Opdrachten:
- A) Kun je het stuk van "Oktober 2022" tot en met "erdoor gefascineerd raakte." uit de bespreking van Julia Blackburns werk herschrijven, met "linguïsten" in plaats van "taalkundigen"?
- B) Kun je de bespreking van Julia Blackburns werk voortzetten, aansluitend op de laatste zin?

Paginafragment:
Oktober 2022
De Britse auteur Julia Blackburn is een oeuvrebouwer. Al haar boeken zijn met ragfijne draadjes aan elkaar verbonden, zowel wat betreft de onderwerpen die ze aansnijdt, de thematiek als de opbouw. Ze heeft een hoogst persoonlijke vorm van literaire non-fictie ontwikkeld, waarin ze haar eigen levensloop en persoonlijke overpeinzingen in verband brengt met onderwerpen in de buitenwereld die haar interesseren en waaraan ze zich spiegelt.
Dromen van de Karoo, uitgegeven door De Bezige Bij, is geïnspireerd op Specimens of Bushman Folklore. Dat eerdere boek van de taalkundigen Wilhelm Bleek en Lucy Lloyd werd al in 1911 in Kaapstad gepubliceerd. In Lied van de tijd (2019) beschreef Blackburn hoe ze het al op jonge leeftijd was tegengekomen in de openbare bibliotheek van Londen en erdoor gefascineerd raakte.
William Bleek en Lucy Lloyd hadden het tot hun levenswerk gemaakt om de met uitsterven bedreigde taal en de verhalen van een Zuid-Afrikaans volk van Bosjesmannen vast te leggen voor het nageslacht. ‘Ze waren er niet op uit de verhalen van de /Xam om te zetten in verwesterde sprookjes,’ aldus Blackburn, ‘maar presenteerden zorgvuldig opgetekende teksten die een levendig beeld schetsten van het aarzelende horten en stoten van een menselijke spreektaal, en van een complexe levensbeschouwing, compleet met tradities en herinneringen. De /Xam geven ons de kans de wereld met andere ogen te bezien.’ Het is een wereld waarin de levenden en de doden, de dieren en de mensen, het bezielde en het onbezielde met elkaar in contact staan en in elkaar voortleven.

Getoonde gegevens:
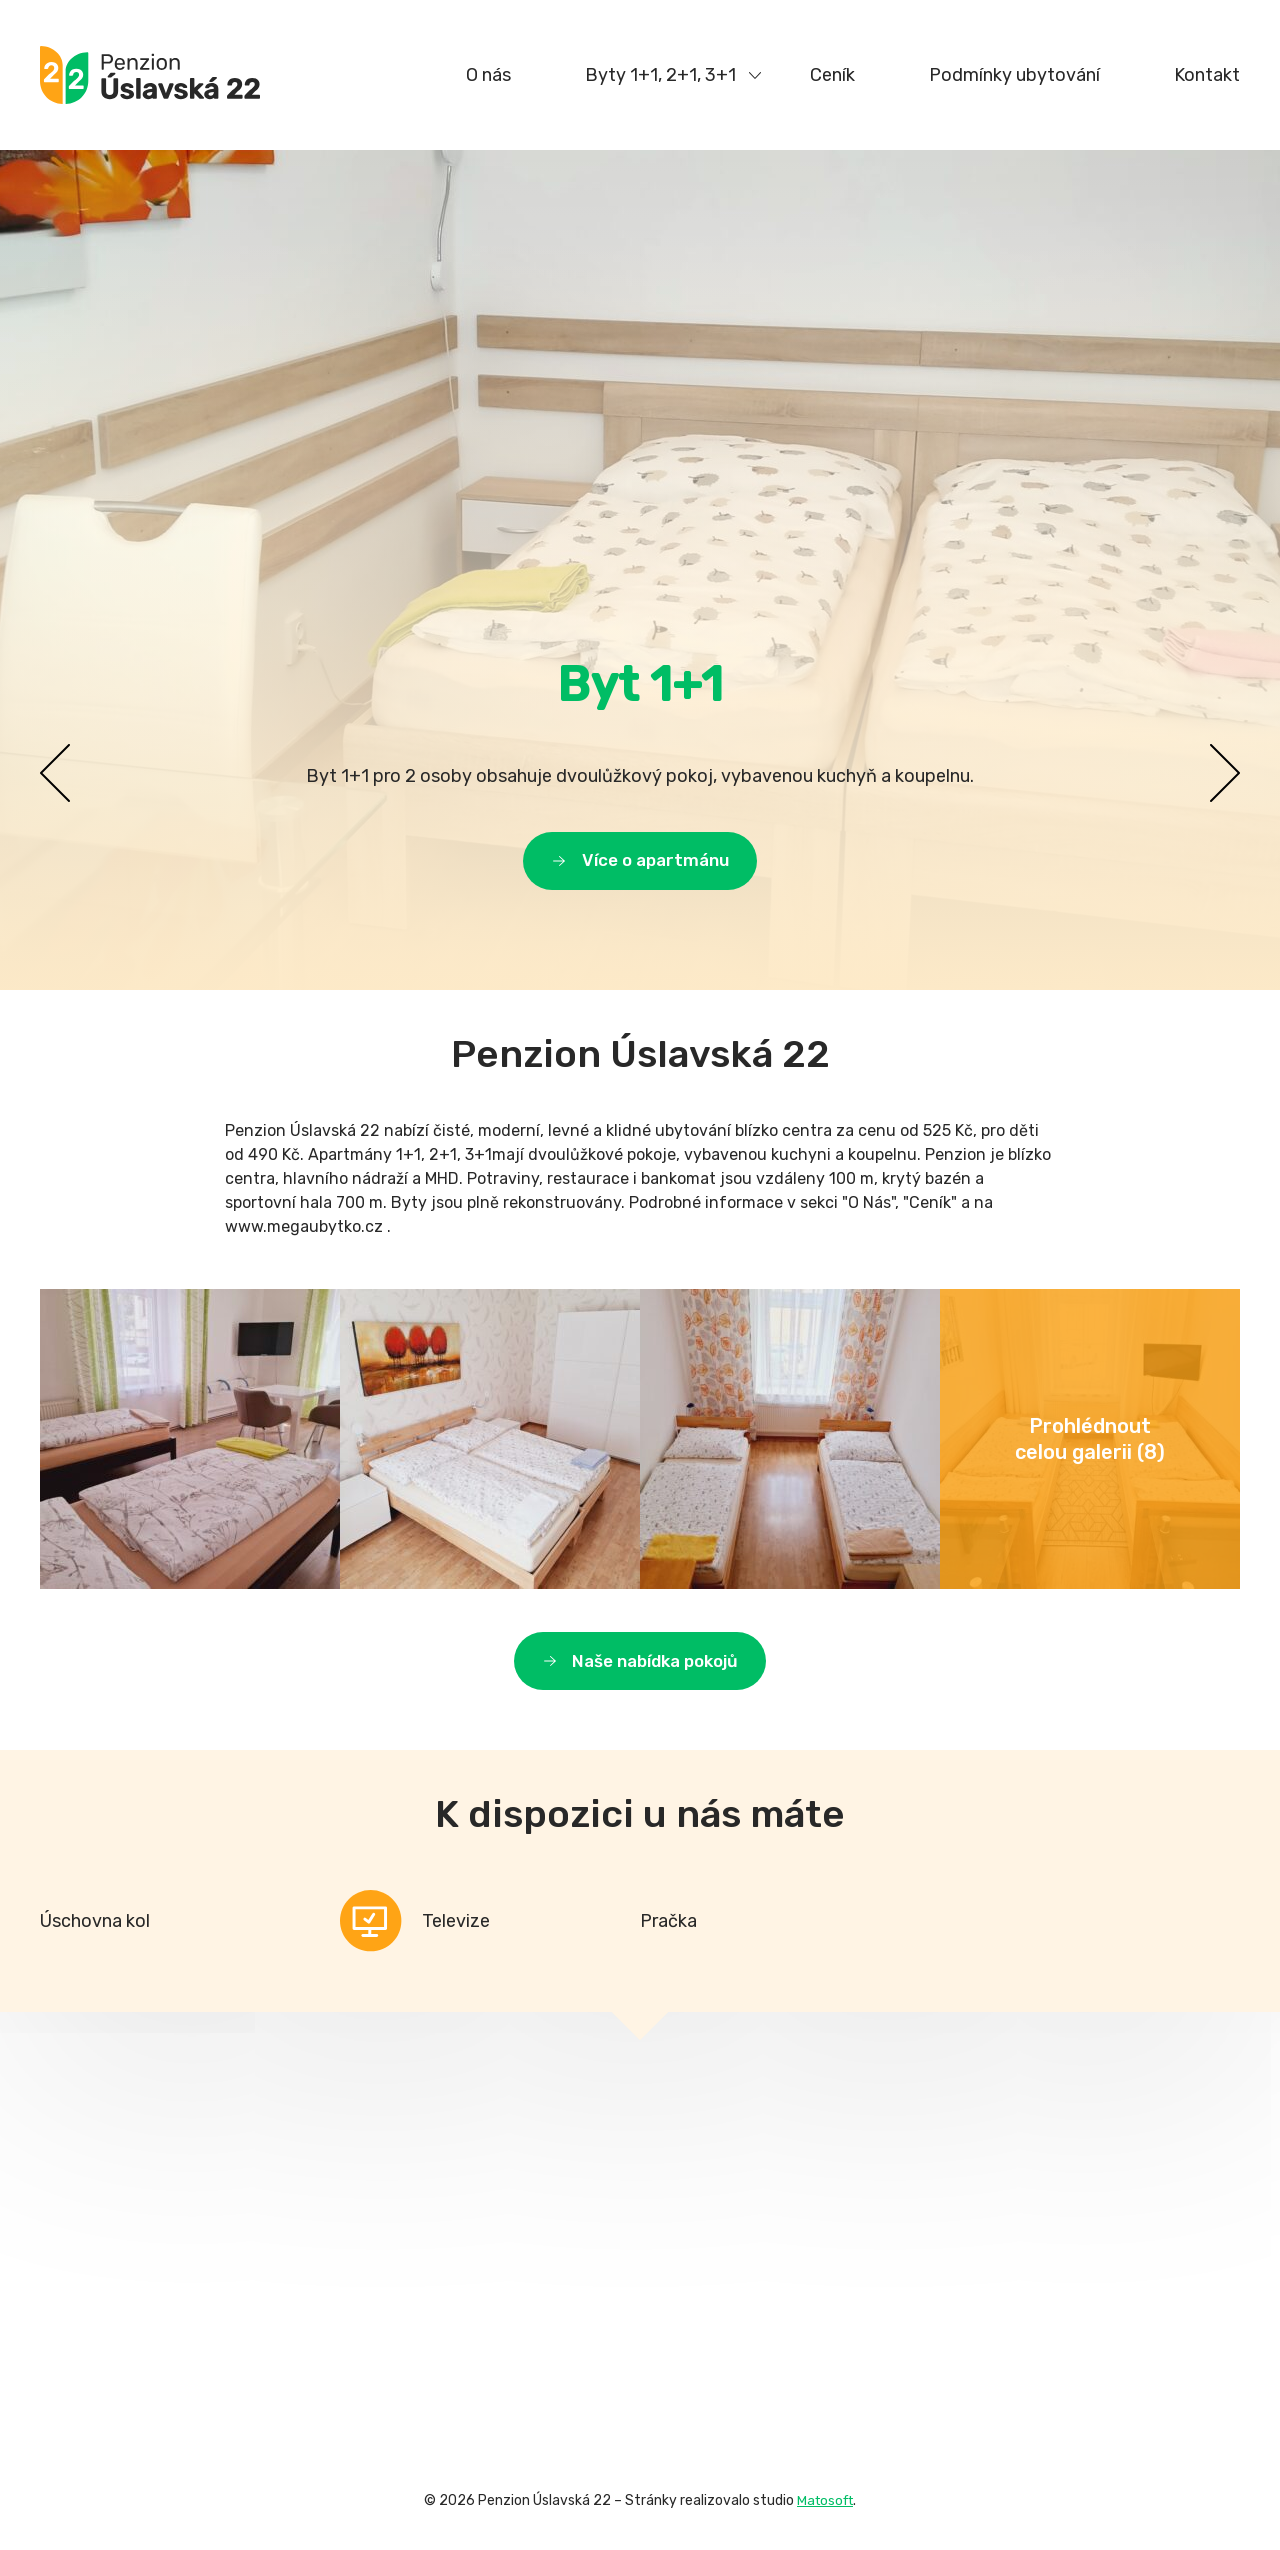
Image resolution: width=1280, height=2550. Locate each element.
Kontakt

Antwoorden:
- A)
Oktober 2022
De Britse auteur Julia Blackburn is een oeuvrebouwer. Al haar boeken zijn met ragfijne draadjes aan elkaar verbonden, zowel wat betreft de onderwerpen die ze aansnijdt, de thematiek als de opbouw. Ze heeft een hoogst persoonlijke vorm van literaire non-fictie ontwikkeld, waarin ze haar eigen levensloop en persoonlijke overpeinzingen in verband brengt met onderwerpen in de buitenwereld die haar interesseren en waaraan ze zich spiegelt.
Dromen van de Karoo, uitgegeven door De Bezige Bij, is geïnspireerd op Specimens of Bushman Folklore. Dat eerdere boek van de linguïsten Wilhelm Bleek en Lucy Lloyd werd al in 1911 in Kaapstad gepubliceerd. In Lied van de tijd (2019) beschreef Blackburn hoe ze het al op jonge leeftijd was tegengekomen in de openbare bibliotheek van Londen en erdoor gefascineerd raakte.

- B)
De verhalen van de /Xam, waar Blackburn in dit nieuwe boek veelvuldig uit citeert, hebben een ongewone, poëtische zeggingskracht. Ze gaan over universele onderwerpen als de ouderdom, de dood, de strijd om het bestaan en de beproevingen die een mens moet doorstaan. Maar ze vertellen ook over een mythisch verleden en over de wreedheden die zijn begaan door de Trekboeren. In de loop van de negentiende eeuw pakten die witte indringers niet alleen hun land af, maar ze decimeerden ook de fauna, de kuddes wilde dieren waarmee de /Xam hun leven deelden en waarvan ze voor hun levensonderhoud afhankelijk waren.
Het duurde even voordat ik besefte dat de aantrekkingskracht van die verhalen deels terug te voeren was op de vertaalopvattingen van Bleek en Lloyd. Die twee negentiende-eeuwse taalkundigen (hij kwam uit Duitsland, zij uit Engeland) spanden zich een leven lang in om de 'kliktaal' van een zekere groep Bosjesmannen te leren kennen, de grammatica daarvan te doorgronden, de ongewone klanken die ze voortbrachten fonetisch vast te leggen, en hun verhalen in het Engels om te zetten. En daarbij vonden ze het belangrijk in hun vertalingen ook iets van hun afwijkende zinsbouw en orale verteltraditie te laten doorklinken.
Het waren geen vertalingen zoals we die tegenwoordig gewend zijn (waarin aansluiting wordt gezocht bij het idioom van de doeltaal), maar ze dienden vooral een academisch doel: inzicht verwerven in de aard van de brontekst, zowel verhaaltechnisch als inhoudelijk.
Een literair vertaler van nu wil niet het verwijt krijgen dat hij ‘exotiserend’ te werk gaat, ofwel: dat hij op de proppen komt met allerlei ongewone formuleringen en zinswendingen, terwijl het voor de sprekers van de brontaal om een doodnormale tekst gaat. Maar hier had ik te maken met negentiende-eeuwse vertalingen in het Engels die ik op mijn beurt in het Nederlands moest overbrengen, inclusief de fascinerende bevreemding die ze (misschien onbedoeld) wekten.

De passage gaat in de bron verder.